Altre organizzazioni, fornitori e partner commerciali di Ikea sono esposte allo stesso attacco e stanno diffondendo ulteriormente email dannose a persone in Ikea.
I link contenuti nei messaggi di phishing terminano con 7 cifre, e cliccando su di essi si avvia un processo di infezione. Analizzando i link contenuti nelle email si è visto che puntavano a un archivio contenente un documento Excel. Una volta aperto il documento e abilitate le macro incluse si avvia il processo di infezione mediante il trojan Qbot.
Asst e Ats Lombardia
Non c’è pace nemmeno per i data center della regione Lombardia, che già nel mese di ottobre avevano subito attacchi DDoS che però erano stati sventati, proteggendo i sistemi informatici. Il gruppo attore dell’attacco, probabilmente degli hactivisti, ci hanno riprovato la notte del 20 novembre, quando i 2 data center sono stati attaccati con la stessa tecnica per oltre 2 ore con una intensità 3 volte superiore rispetto al precedente (circa 1,2 milioni di pacchetti Udp al secondo). Anche questa volta i sistemi e le difese hanno retto grazie a tutto il team impegnato pe rtutta la durata e il monitoraggio successivo, praticamente una notte insonne.
USSL 6 di Padova
Per la USSL 6 di Padova invece l’attacco consisteva in un ransomware. Inizialmente i criminali informatici hanno avuto accesso alla rete, bloccando alcuni server dell’infrastruttura IT, compreso il Cup, i punti prelievi, le nuove registrazioni dei pazienti, il sistema dei laboratori, alcuni punti tamponi e gli hub vaccinali.
Sul sito dell’Unità locale socio sanitaria si legge: “Nella notte i nostri server sono stati oggetto di attacco hacker. Stiamo intervenendo con la massima celerità per ripristinare i servizi. Ci scusiamo per il disagio non dovuto alla nostra volontà”. Dell’incidente se ne sta occupando anche la polizia postale.
Clementoni
L’azienda di Fontenoce di Recanati è stata colpita da ransomware della cyber-gang Conti. Loro stessi dichiarano di aver esfiltrato circa 111 GB di dati, tra cui informazioni personali. L’attacco ha causato la messa fuori uso dei sistemi informatici aziendali e ancora oggi vigilia dell’Immacolata, i tecnici del Centro Elaborazione Dati sta lavorando per tentare un ripristino. Non è dato sapere al momento se la produzione sia bloccata.
COnclusioni
Per concludere questa carrellata, riportiamo il test portato avanti dai ricercatori di sicurezza informatica di Palo Alto Networks. Il test consisteva nella creazione di un Honeypot compromesso di 320 nodi in tutto il mondo, composto da più istanze mal configurate di servizi cloud comuni, tra cui protocollo desktop remoto (RDP), protocollo shell sicuro (SSH), blocco messaggi server (SMB) e database Postgres.

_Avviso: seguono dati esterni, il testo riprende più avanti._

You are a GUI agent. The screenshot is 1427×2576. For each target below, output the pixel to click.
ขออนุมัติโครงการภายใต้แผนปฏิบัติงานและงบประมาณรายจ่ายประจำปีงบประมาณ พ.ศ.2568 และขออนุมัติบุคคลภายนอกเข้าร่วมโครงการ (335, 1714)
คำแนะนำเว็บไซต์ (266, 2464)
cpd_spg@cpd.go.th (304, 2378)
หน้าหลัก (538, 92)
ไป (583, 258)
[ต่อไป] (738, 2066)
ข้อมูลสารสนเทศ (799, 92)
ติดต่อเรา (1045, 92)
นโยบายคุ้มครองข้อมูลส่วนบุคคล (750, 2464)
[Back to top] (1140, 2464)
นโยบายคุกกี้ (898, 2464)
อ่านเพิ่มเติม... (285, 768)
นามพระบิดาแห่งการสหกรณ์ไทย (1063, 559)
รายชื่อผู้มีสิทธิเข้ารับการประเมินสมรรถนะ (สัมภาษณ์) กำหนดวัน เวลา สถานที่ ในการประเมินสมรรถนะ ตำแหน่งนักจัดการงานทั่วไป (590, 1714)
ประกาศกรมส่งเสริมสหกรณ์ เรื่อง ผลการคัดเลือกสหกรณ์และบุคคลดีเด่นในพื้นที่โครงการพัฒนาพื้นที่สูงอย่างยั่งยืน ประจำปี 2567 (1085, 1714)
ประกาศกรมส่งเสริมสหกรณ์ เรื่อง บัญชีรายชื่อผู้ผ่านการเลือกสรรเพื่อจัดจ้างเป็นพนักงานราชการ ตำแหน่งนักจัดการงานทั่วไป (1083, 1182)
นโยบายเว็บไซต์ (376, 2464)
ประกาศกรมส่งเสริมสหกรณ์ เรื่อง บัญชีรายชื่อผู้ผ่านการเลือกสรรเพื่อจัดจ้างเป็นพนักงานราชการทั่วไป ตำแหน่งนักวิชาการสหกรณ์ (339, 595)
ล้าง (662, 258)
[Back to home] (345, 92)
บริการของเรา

L’80% dei 320 honeypot è stato compromesso entro 24 ore. Tutti sono stati compromessi in una settimana.
L’applicazione più attaccata è stata la secure shell, un protocollo di comunicazione di rete che consente a due macchine di comunicare.
Ogni honeypot SSH è stato compromesso in media 26 volte al giorno. L’honeypot più attaccato è stato compromesso per un totale di 169 volte in un solo giorno.
Nel frattempo, un utente malintenzionato ha compromesso il 96% degli 80 honeypot Postgres in un singolo periodo di 90 secondi.
“La velocità di gestione delle vulnerabilità viene solitamente misurata in giorni o mesi. Il fatto che gli aggressori possano trovare e compromettere i nostri honeypot in pochi minuti è stato scioccante”.
La domanda che consigliamo di farsi non è tanto se verremo attaccati… ma quando! Il che non sarebbe nemmeno un dramma se solo avessimo studiato un piano per la gestione delle emergenze e per il ripristino dei sistemi informatici.